» **Exercise instructions**
Please count how many lines of the material contain the string "interface", matching case exactly, and reply with the number alone.

----- Excerpted data

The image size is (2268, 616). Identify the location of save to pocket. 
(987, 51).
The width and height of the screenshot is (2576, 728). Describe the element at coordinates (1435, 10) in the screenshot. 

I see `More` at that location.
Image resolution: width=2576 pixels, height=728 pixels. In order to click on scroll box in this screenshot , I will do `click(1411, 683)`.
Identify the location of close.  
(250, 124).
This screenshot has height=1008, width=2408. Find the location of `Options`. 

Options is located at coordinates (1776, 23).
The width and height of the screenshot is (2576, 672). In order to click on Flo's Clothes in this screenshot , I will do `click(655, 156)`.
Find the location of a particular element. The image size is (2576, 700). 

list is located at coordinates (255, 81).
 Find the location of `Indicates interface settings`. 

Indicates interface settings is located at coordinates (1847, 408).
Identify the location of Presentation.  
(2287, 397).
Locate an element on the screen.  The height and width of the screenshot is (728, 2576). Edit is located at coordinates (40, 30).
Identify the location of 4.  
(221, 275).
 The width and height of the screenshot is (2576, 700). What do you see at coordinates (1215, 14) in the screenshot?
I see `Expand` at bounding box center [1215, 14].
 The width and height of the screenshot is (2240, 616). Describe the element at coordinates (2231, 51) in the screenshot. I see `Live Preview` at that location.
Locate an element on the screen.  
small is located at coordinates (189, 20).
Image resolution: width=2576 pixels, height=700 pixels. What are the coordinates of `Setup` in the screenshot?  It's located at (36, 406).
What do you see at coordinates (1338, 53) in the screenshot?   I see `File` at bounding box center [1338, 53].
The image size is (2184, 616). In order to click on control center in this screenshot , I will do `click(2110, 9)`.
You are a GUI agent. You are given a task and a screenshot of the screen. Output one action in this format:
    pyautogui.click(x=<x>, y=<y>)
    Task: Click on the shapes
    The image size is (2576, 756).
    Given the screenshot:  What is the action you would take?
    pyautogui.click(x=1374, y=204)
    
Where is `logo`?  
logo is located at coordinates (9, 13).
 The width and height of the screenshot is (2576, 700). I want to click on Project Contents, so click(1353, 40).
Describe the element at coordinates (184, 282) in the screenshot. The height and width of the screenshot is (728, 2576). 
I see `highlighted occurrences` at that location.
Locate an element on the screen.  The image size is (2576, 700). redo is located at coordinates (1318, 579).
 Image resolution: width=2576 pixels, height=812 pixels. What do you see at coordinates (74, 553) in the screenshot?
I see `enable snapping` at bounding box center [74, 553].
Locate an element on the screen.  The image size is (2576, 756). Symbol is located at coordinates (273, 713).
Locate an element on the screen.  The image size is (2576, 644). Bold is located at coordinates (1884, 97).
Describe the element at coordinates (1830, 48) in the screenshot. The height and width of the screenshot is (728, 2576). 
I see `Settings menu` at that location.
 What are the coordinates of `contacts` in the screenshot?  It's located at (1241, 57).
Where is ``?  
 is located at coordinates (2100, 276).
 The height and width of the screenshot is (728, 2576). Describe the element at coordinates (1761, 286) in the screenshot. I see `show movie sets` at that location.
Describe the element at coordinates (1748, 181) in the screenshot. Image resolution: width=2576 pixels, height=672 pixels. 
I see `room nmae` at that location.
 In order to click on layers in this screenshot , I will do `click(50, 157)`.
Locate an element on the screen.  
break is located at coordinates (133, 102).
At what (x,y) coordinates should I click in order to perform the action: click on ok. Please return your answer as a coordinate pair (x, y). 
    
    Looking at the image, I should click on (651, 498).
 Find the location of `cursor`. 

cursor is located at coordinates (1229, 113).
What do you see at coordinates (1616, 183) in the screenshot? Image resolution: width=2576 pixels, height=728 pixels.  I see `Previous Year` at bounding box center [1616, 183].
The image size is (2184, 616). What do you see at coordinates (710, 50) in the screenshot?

----------

» **Correct output**
2